Giving gifts, and getting no thanks for the effort
Barack Obama may not realize it, but I may have just helped save his presidency. How? By winning a drawn-out fight to protect his powers as commander in chief to wage war and keep Americans safe.
He sure didn't make it easy. When Mr. Obama took office a year ago, receiving help from one of the lawyers involved in the development of George W. Bush's counterterrorism policies was the furthest thing from his mind. Having won a great electoral victory, the new president promised a quick about-face. He rejected "as false the choice between our safety and our ideals" and moved to restore the law-enforcement system as the first line of defense against a hardened enemy devoted to killing Americans.
Part of Mr. Obama's plan included hounding those who developed, approved or carried out Bush policies, despite the enormous pressures of time and circumstance in the months immediately after the September 11 attacks. Although career prosecutors had previously reviewed the evidence and determined that no charges are warranted, last year Attorney General Eric Holder appointed a new prosecutor to re-investigate the CIA's detention and interrogation of al Qaeda leaders.
In my case, he let loose the ethics investigators of the Justice Department's Office of Professional Responsibility (OPR) to smear my reputation and that of Jay Bybee, who now sits as a federal judge on the court of appeals in San Francisco. Our crime? While serving in the Justice Department's Office of Legal Counsel in the weeks and months after 9/11, we answered in the form of memoranda extremely difficult questions from the leaders of the CIA, the National Security Council and the White House on when interrogation methods crossed the line into prohibited acts of torture.
OPR's investigation was so biased, so flawed, and so beneath the Justice Department's own standards that last week the department's ranking civil servant and senior ethicist, David Margolis, completely rejected its recommendations.

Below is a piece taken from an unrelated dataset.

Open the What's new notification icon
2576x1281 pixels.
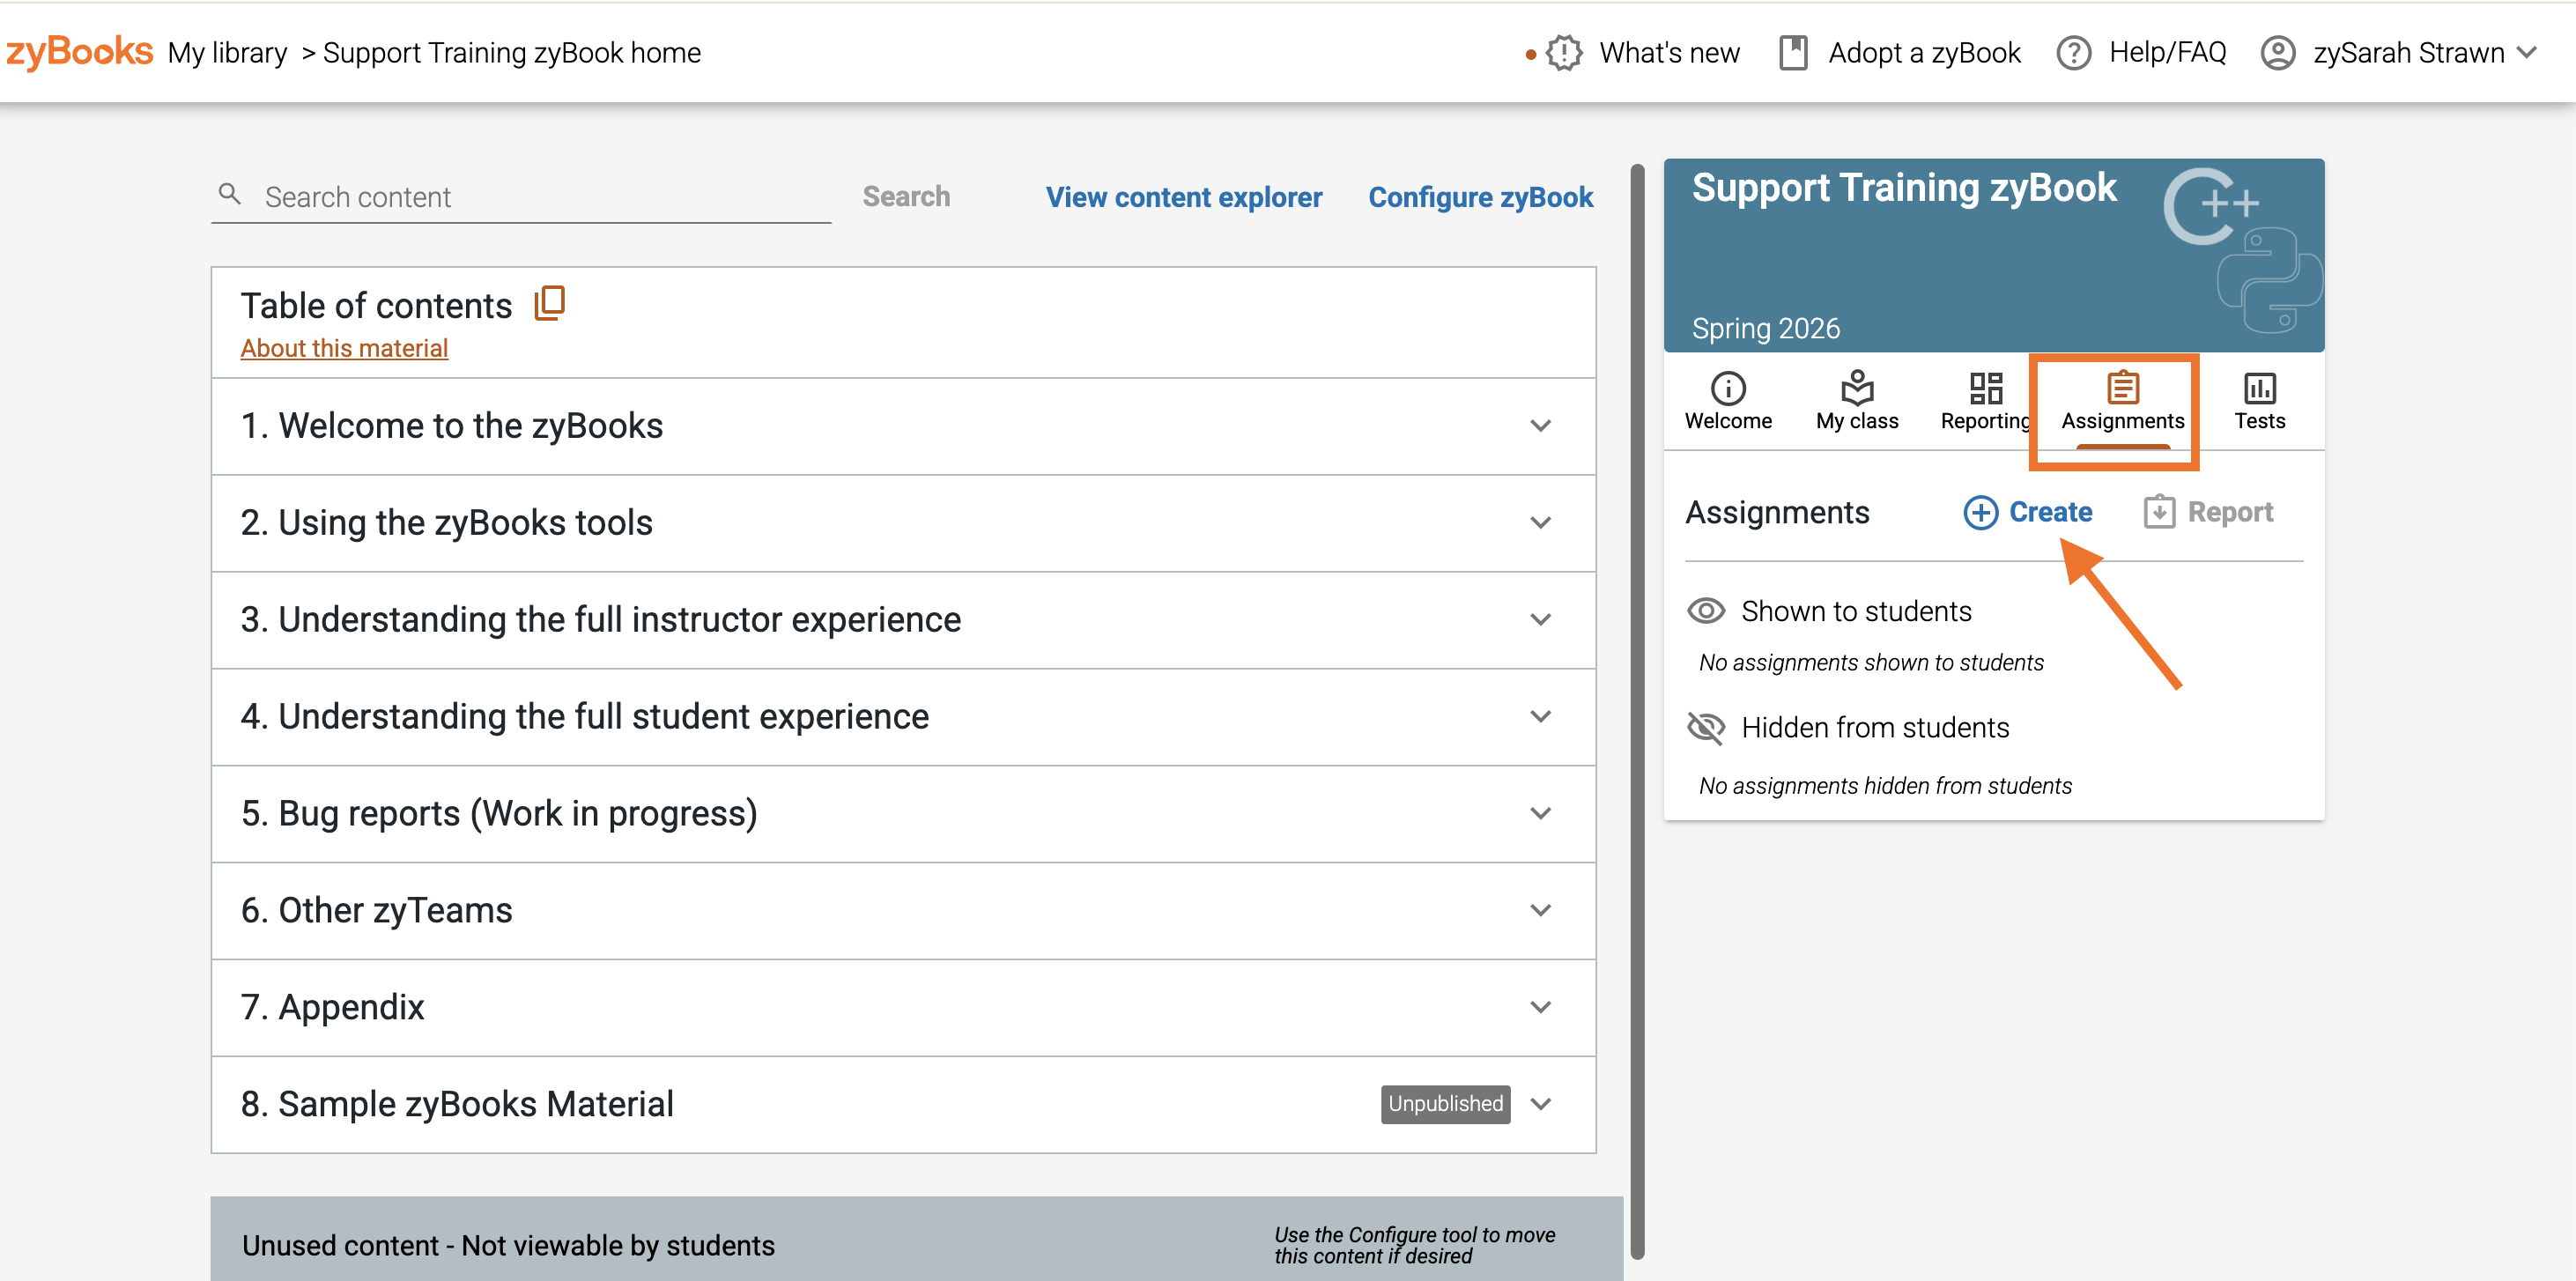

Attorney General Holder could have stopped this sorry mess earlier, just as his predecessor had tried to do. OPR slow-rolled Attorney General Michael Mukasey by refusing to deliver a draft of its report until the 2008 Christmas and New Year holidays. OPR informed Mr. Mukasey of its intention to release the report on Jan. 12, 2009, without giving me or Judge Bybee the chance to see it—as was our right and as we'd been promised.
Mr. Mukasey and Deputy Attorney General Mark Filip found so many errors in the report that they told OPR that the entire enterprise should be abandoned. OPR decided to run out the clock and push the investigation into the lap of the Obama administration. It would have been easy for Mr. Holder to concur with his predecessors—in fact, it was critical that he do so to preserve the Justice Department's impartiality. Instead the new attorney general let OPR's investigators run wild. Only Mr. Margolis's rejection of the OPR report last week forced the Obama administration to drop its ethics charges against Bush legal advisers.
Why bother fighting off an administration hell-bent on finding scapegoats for its policy disagreements with the last president? I could have easily decided to hide out, as others have. Instead, I wrote numerous articles (several published in this newspaper) and three books explaining and defending presidential control of national security policy. I gave dozens of speeches and media appearances, where I confronted critics of the administration's terrorism policies. And, most importantly, I was lucky to receive the outstanding legal counsel of Miguel Estrada, one of the nation's finest defense attorneys, to attack head-on and without reservation, each and every one of OPR's mistakes, misdeeds and acts of malfeasance.
I did not do this to win any popularity contests, least of all those held in the faculty lounge. I did it to help our president—President Obama, not Bush. Mr. Obama is fighting three wars simultaneously in Iraq, Afghanistan, and against al Qaeda. He will call upon the men and women serving under his command to make choices as hard as the ones we faced. They cannot meet those challenges with clear minds if they believe that a bevy of prosecutors, congressional committees and media critics await them when they return from the battlefield.
This is no idle worry. In 2005, a Navy Seal team dropped into Afghanistan encountered goat herders who clearly intended to inform the Taliban of their whereabouts. The team leader ordered them released, against his better military judgment, because of his worries about the media and political attacks that would follow.
In less than an hour, more than 80 Taliban fighters attacked and killed all but one member of the Seal team and 16 Americans on a helicopter rescue mission. If a president cannot, or will not, protect the men and women who fight our nation's wars, they will follow the same risk-averse attitudes that invited the 9/11 attacks in the first place. [Publius II -- The story of Marcus Luttrell, and the men of SEAL Team Ten is recounted in Mr. Luttrell's excellent book "Lone Survivor: The Eyewitness Account of Operation Redwing and the Lost Heroes of SEAL Team 10." This is the incident Mr. Yoo is referencing.]
Without a vigorous commander-in-chief power at his disposal, Mr. Obama will struggle to win any of these victories. But that is where OPR, playing a junior varsity CIA, wanted to lead us. Ending the Justice Department's ethics witch hunt not only brought an unjust persecution to an end, but it protects the president's constitutional ability to fight the enemies that threaten our nation today.